Like that ship without a keel, such an opposition is vulnerable. No amount of votes piled up in municipal or Euro elections can guarantee it that elusive general election victory. The votes and the widespread fury which they represent need the ballast of class victories.

Labour victories at the polls need to be reinforced by real labour victories. The Tories must be humiliated long before the next general election. The confidence of those line managers needs to be cut down by organised labour. The trade union leaders have ‘been backing off a fight ever since Thatcher first brought the Tories into government in 1979. All they have to show for the deference and obedience is a long line of defeats.

These will go on unless the union leaders take a stand. If they don’t, their members will have to do it on their own. There is an overwhelming argument now for refusing any longer to accept the demands of ever greedy management; and for fighting back.

This is not only a matter for shop stewards and trade unionists. In the Labour councils too there are all sorts of ways in which the Tories can be counted out. The councils have huge sums of money piled up from the sale of council houses. The Tories forbid them to spend that money. They should refuse to obey the Tories and spend it. If they are surcharged they should refuse to cooperate, resign their chairs and go into majority opposition. They should make the councils unmanageable rather than accept any longer the diktats of a government which has plainly lost the support of the people.

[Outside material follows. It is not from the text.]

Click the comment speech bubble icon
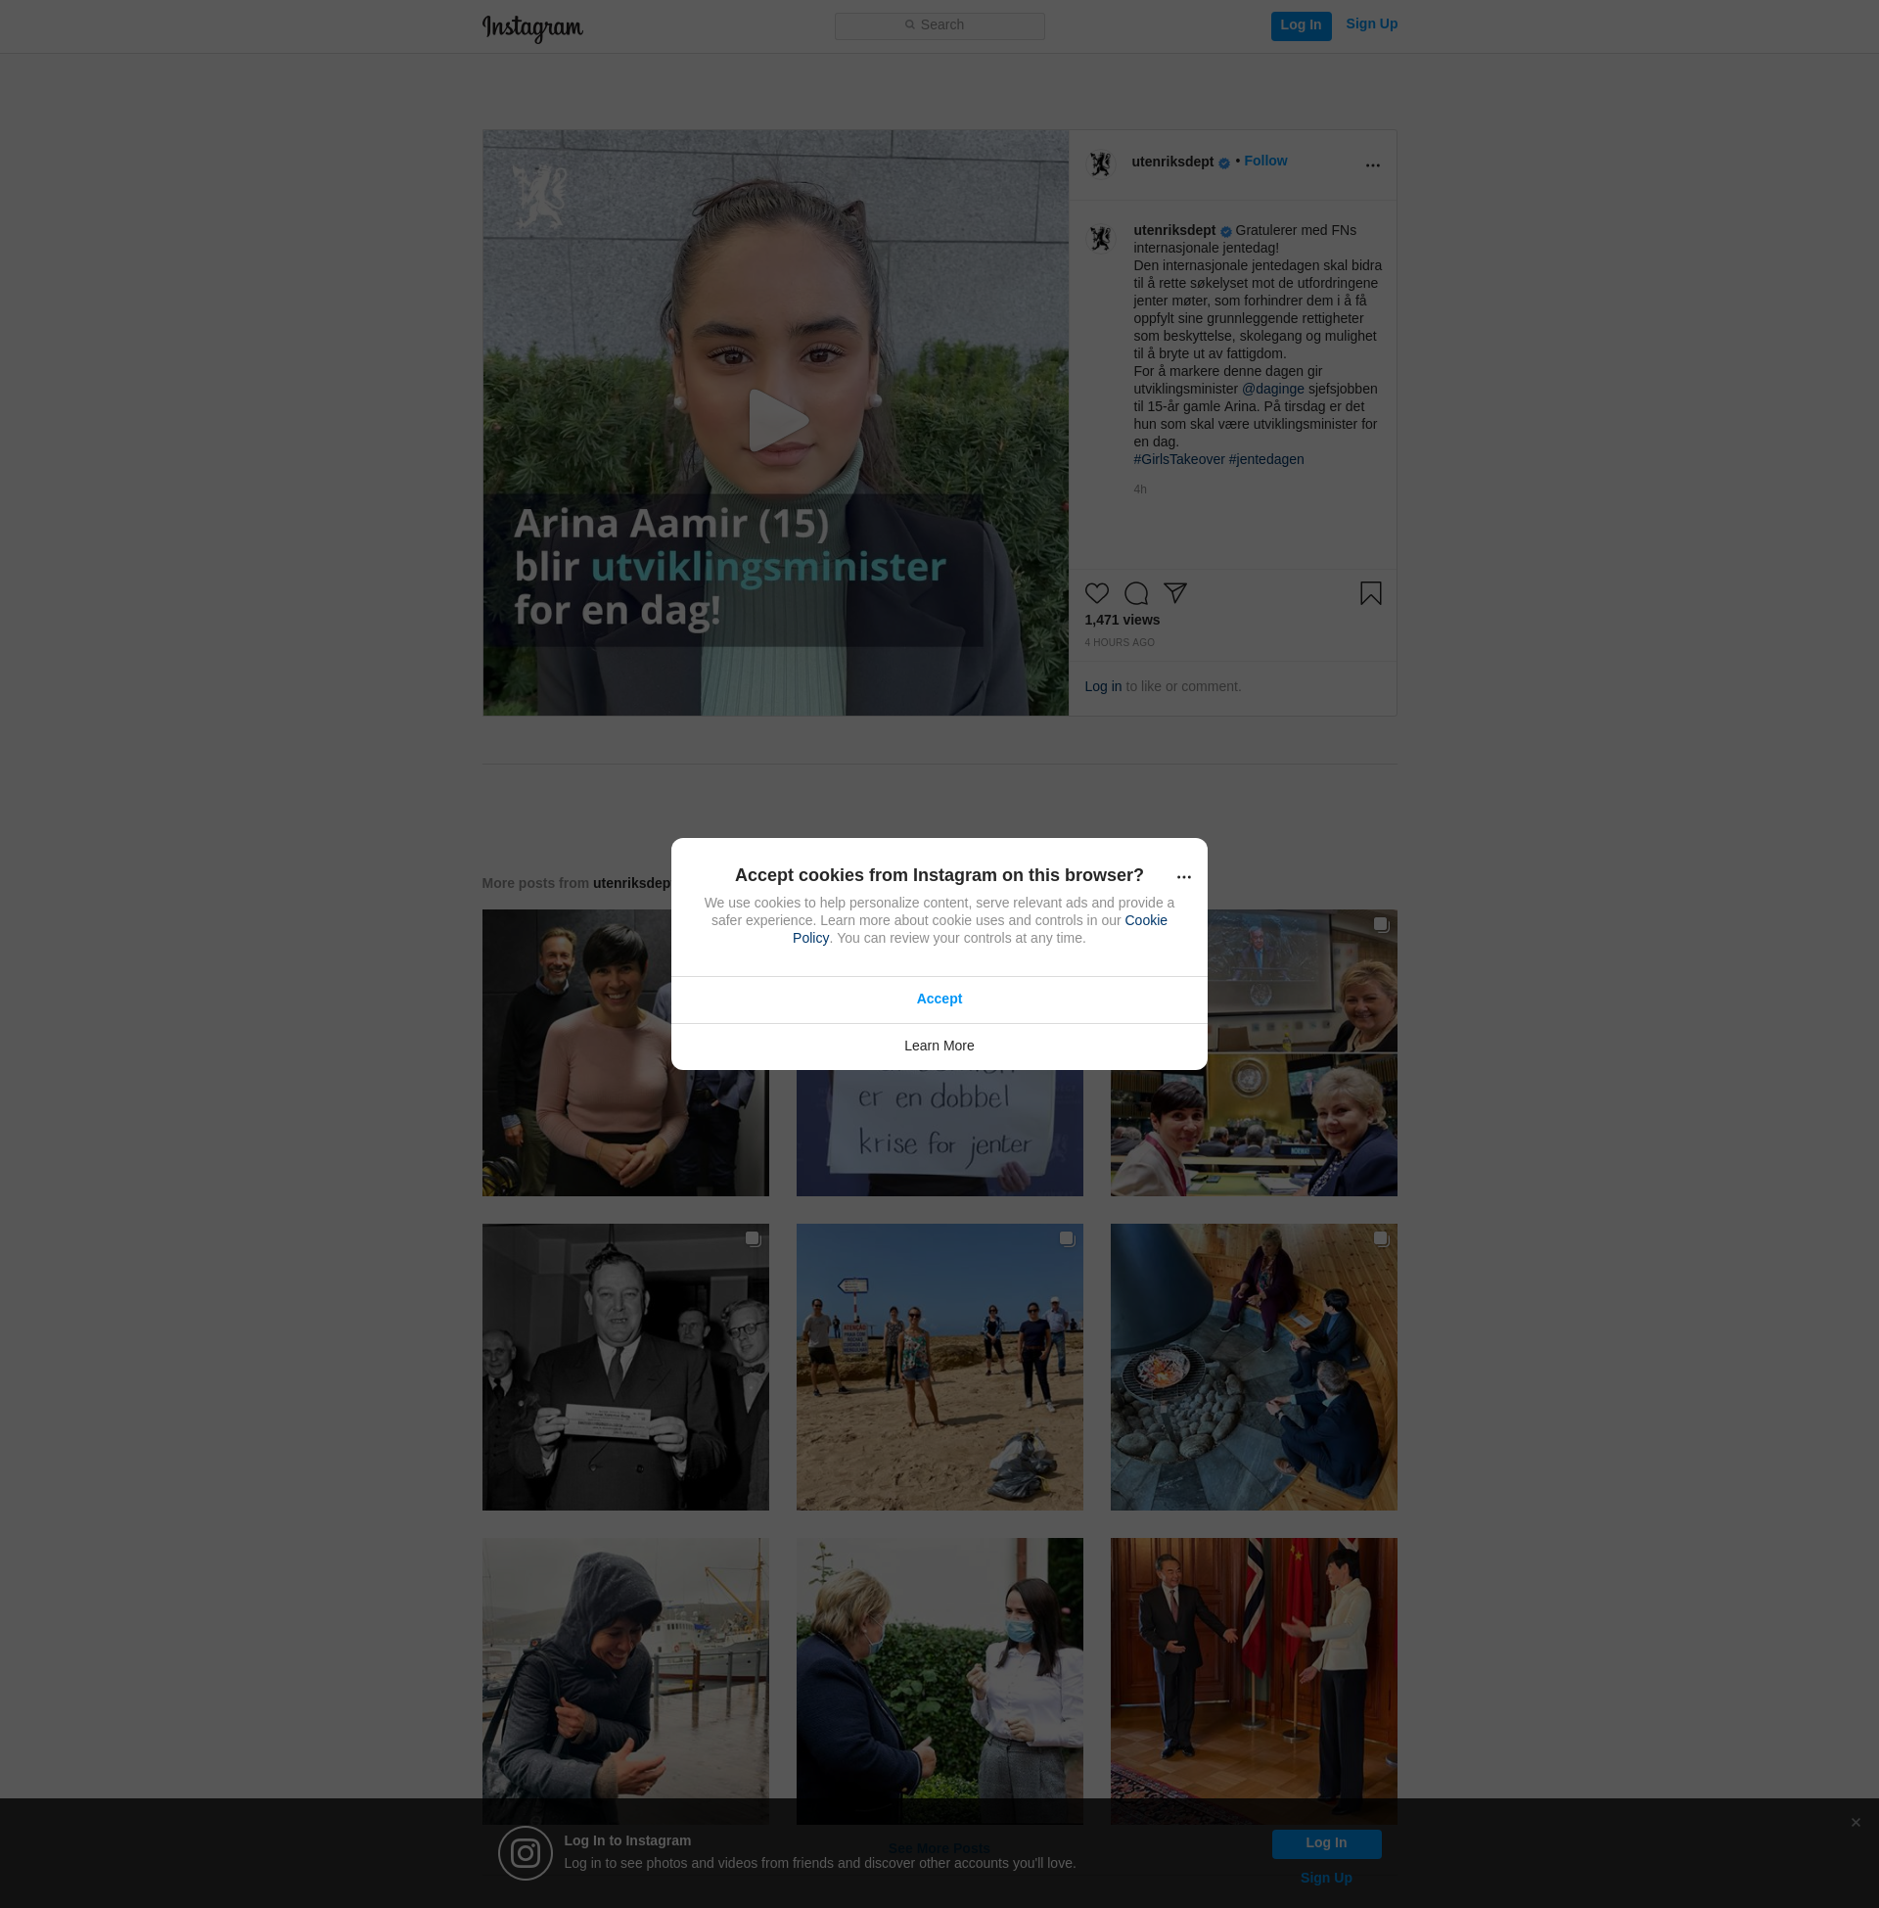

Labour councillor should resign from all the new government quangos, the development corporations, enterprise agencies, city challenges and all the rest of the business speak nonsense whereby the capitalists have sought to undermine democracy in the urban areas. Up to now Labour representatives have played along; they should call a halt and let the quangos stew in their own juice.

Defiance, if widespread and determined enough, would start to win concessions and victories. These will be worth in real ideas and in real votes a hundred times the lead in the opinion polls, and will lay some sort of foundation for a Labour victory which could mean something.